Saved entries:
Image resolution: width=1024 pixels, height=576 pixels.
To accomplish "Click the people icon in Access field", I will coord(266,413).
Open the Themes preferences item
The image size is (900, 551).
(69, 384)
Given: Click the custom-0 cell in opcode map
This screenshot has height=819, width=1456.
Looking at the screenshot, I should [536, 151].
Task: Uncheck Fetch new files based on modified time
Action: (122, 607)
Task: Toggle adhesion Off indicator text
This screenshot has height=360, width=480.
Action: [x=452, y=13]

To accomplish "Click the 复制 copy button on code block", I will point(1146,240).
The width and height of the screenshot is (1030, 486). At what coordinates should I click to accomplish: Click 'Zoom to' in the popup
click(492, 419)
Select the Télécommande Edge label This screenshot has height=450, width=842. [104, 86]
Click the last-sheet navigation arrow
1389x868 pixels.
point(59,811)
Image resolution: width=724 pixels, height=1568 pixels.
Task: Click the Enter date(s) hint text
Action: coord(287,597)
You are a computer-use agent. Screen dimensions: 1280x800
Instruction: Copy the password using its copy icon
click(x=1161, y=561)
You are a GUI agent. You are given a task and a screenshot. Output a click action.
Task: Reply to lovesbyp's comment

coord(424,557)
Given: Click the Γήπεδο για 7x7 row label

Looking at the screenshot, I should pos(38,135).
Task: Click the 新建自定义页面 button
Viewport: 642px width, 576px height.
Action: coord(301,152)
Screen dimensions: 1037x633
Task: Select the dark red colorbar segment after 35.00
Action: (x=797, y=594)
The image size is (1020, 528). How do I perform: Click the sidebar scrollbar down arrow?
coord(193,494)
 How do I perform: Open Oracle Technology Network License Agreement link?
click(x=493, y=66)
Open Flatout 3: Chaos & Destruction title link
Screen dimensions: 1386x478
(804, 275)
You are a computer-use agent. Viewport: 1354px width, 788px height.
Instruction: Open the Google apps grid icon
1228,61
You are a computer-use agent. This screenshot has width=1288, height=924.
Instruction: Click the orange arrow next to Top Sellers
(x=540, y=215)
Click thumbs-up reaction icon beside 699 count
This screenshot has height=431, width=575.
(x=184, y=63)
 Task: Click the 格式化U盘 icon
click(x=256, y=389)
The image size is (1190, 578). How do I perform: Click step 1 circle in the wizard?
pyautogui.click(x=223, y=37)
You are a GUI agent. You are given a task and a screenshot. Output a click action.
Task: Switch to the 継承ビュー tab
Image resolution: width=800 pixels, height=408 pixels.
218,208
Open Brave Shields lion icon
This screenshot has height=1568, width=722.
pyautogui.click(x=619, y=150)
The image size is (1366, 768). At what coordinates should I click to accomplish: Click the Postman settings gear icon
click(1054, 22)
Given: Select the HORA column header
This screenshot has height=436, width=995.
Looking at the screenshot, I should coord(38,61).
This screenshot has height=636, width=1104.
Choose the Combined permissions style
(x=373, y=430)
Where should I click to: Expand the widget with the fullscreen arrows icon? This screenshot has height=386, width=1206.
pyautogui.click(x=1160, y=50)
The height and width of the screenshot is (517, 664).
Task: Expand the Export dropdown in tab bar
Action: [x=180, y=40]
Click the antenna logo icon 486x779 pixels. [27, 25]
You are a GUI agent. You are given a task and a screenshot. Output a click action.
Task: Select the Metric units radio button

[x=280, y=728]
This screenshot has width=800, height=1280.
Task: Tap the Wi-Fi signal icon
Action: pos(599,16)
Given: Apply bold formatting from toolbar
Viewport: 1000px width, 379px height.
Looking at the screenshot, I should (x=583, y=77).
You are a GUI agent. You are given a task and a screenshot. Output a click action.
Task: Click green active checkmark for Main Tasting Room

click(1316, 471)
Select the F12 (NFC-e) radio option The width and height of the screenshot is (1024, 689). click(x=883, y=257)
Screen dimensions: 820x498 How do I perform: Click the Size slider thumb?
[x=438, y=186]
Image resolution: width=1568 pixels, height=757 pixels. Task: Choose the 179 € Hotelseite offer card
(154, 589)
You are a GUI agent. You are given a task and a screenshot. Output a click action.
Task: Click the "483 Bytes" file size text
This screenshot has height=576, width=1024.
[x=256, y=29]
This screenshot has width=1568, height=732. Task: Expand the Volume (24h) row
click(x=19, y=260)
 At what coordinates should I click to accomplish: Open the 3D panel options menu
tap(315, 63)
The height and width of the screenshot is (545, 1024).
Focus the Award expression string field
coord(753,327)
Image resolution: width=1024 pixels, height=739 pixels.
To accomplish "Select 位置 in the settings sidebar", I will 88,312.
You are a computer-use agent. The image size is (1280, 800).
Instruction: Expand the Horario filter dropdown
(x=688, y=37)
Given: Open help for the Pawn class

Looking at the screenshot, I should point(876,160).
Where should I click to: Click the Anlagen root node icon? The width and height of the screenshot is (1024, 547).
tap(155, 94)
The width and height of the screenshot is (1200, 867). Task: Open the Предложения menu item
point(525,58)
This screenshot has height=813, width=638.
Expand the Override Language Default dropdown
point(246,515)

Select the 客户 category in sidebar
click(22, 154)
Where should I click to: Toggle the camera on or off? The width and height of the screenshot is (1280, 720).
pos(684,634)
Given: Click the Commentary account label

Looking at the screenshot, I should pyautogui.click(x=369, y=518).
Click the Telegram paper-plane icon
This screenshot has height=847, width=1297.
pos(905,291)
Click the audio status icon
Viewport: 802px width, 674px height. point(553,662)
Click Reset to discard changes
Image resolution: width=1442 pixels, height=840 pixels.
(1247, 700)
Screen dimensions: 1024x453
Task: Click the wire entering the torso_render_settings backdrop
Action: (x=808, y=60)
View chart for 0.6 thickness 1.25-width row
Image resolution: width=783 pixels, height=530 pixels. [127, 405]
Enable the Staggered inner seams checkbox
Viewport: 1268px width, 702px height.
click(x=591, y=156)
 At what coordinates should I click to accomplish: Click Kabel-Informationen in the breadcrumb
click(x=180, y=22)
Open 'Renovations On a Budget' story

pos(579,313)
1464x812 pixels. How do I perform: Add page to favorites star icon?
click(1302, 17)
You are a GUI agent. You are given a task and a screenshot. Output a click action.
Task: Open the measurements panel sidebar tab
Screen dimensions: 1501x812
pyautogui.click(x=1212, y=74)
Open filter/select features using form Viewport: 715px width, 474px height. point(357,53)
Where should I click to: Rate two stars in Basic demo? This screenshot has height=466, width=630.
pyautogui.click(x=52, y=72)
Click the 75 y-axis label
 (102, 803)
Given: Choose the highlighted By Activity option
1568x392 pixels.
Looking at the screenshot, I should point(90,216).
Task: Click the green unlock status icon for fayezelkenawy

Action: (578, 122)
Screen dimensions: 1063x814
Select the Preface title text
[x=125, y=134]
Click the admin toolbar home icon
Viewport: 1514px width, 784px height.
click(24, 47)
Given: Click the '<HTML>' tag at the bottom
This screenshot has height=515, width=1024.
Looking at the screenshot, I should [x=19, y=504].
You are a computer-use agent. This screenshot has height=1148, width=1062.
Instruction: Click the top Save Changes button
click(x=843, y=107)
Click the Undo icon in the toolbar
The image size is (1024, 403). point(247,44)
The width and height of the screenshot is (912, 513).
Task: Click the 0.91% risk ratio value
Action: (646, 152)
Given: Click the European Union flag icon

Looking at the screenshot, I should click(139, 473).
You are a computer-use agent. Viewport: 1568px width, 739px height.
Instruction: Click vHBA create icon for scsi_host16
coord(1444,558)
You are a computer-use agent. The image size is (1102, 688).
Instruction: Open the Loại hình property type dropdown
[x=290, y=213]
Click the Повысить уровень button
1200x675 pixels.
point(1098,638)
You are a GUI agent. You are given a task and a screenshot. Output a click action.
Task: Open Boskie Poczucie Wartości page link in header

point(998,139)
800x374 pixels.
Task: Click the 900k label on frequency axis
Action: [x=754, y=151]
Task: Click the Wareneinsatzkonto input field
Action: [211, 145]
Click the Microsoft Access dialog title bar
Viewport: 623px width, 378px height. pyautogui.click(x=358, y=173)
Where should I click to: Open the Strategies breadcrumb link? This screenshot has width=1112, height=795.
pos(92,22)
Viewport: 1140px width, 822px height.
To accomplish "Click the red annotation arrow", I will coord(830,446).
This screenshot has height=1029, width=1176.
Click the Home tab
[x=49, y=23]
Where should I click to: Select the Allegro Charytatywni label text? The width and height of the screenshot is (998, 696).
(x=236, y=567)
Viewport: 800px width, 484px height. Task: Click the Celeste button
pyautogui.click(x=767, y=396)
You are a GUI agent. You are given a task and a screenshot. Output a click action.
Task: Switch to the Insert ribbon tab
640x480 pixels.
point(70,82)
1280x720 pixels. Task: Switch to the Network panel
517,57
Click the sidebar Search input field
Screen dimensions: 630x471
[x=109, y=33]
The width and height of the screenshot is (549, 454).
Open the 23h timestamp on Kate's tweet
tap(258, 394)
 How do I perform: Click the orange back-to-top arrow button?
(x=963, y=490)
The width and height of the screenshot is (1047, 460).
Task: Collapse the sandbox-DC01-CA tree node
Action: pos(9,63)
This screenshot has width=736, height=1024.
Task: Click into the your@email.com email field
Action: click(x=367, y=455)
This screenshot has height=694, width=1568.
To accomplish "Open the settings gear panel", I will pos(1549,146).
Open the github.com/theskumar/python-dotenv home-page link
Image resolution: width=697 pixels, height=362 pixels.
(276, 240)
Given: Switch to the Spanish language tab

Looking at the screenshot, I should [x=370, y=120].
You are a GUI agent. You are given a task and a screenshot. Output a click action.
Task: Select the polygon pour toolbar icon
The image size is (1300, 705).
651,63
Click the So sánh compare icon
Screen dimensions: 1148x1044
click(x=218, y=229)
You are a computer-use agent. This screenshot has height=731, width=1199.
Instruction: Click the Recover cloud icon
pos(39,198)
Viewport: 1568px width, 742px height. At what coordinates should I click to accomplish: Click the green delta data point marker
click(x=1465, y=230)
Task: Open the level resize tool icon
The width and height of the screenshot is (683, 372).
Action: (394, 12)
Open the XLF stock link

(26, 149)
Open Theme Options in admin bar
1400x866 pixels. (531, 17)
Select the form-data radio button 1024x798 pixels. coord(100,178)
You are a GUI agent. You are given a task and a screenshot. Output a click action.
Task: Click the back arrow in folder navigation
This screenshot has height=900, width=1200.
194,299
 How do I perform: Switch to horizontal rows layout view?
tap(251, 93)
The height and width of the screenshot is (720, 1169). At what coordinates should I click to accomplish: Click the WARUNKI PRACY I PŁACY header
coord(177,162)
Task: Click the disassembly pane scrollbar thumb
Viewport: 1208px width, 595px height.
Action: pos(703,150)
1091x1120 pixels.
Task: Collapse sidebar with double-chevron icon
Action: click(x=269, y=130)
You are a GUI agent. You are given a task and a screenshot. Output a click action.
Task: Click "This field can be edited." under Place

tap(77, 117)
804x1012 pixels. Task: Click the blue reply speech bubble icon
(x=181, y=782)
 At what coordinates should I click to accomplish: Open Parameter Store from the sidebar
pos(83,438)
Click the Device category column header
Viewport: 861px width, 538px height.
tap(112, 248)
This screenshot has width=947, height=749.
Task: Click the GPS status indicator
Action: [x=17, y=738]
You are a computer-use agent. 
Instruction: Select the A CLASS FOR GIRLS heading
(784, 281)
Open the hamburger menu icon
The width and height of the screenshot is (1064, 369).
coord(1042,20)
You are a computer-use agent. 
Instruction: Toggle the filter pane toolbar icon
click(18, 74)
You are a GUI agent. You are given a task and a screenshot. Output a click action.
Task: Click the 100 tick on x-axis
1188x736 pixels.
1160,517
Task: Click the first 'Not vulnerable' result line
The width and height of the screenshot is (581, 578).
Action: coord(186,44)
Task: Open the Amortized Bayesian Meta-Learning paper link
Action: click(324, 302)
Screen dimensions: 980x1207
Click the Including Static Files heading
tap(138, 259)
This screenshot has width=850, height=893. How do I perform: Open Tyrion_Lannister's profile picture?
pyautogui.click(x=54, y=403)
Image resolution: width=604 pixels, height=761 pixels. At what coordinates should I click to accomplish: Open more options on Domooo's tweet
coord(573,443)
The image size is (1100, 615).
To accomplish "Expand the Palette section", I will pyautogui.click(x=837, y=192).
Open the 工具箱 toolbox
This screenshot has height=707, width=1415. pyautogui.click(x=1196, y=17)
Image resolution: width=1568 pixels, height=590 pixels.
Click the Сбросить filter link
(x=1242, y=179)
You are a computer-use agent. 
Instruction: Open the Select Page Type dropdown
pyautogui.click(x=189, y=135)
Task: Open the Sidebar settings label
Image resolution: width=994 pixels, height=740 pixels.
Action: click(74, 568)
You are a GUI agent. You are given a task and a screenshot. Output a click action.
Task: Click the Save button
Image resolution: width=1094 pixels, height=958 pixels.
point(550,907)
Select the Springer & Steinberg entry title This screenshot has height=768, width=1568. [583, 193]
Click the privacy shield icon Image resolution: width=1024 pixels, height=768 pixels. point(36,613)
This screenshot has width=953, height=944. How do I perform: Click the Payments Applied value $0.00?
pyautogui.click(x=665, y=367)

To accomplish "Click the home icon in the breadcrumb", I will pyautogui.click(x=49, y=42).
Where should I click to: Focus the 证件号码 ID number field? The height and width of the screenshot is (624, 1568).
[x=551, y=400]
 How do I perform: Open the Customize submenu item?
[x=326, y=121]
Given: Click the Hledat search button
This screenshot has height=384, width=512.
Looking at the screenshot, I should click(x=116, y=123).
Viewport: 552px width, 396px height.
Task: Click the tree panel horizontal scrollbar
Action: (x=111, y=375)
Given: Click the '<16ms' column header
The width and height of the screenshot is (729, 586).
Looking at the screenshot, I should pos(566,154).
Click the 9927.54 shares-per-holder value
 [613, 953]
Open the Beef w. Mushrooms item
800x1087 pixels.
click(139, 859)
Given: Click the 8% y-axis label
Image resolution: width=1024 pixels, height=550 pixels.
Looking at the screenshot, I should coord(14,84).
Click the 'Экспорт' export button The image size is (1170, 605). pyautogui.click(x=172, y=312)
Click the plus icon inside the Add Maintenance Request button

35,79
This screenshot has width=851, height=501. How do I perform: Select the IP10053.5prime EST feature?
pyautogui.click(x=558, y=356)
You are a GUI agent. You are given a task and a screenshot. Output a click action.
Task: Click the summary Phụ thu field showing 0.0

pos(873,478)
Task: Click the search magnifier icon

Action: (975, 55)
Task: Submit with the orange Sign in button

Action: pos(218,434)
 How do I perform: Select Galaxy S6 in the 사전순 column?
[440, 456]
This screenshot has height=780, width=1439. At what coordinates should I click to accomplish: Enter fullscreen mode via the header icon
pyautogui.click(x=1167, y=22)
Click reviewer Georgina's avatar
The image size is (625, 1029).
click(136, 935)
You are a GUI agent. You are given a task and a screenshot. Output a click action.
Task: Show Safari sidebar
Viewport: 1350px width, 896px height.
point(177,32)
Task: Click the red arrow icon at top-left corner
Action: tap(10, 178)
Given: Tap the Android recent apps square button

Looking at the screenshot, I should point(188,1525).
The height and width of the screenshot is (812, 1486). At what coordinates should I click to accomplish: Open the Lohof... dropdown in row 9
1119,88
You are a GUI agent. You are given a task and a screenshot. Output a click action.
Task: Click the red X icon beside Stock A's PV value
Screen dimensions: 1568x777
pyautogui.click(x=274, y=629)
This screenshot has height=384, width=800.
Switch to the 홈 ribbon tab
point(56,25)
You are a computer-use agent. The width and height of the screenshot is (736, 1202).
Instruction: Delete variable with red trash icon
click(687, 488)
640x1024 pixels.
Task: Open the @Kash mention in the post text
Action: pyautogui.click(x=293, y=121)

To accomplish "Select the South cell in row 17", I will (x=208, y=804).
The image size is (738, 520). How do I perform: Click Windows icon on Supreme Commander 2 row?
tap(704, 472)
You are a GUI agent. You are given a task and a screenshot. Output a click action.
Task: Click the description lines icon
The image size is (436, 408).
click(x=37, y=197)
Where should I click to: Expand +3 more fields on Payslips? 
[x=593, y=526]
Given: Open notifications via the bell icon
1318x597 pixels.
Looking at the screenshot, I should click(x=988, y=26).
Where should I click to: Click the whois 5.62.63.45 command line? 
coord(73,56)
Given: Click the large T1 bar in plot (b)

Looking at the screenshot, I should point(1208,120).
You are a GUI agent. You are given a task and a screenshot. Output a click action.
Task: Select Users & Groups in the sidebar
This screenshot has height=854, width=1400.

| Task prompt |
Search the data and copy each line containing "computer".

| Result |
You are a computer-use agent. Screen dimensions: 1280x800
You are a computer-use agent. Viewport: 1354px width, 788px height.
You are a computer-use agent. This screenshot has width=1288, height=924.
You are a computer-use agent. The image size is (1280, 800).
You are a computer-use agent. This screenshot has height=1148, width=1062.
You are a computer-use agent. Viewport: 1568px width, 739px height.
You are a computer-use agent. The image size is (1102, 688).
You are a computer-use agent. This screenshot has height=731, width=1199.
You are a computer-use agent. 
You are a computer-use agent. 
You are a computer-use agent. 
You are a computer-use agent. The width and height of the screenshot is (736, 1202).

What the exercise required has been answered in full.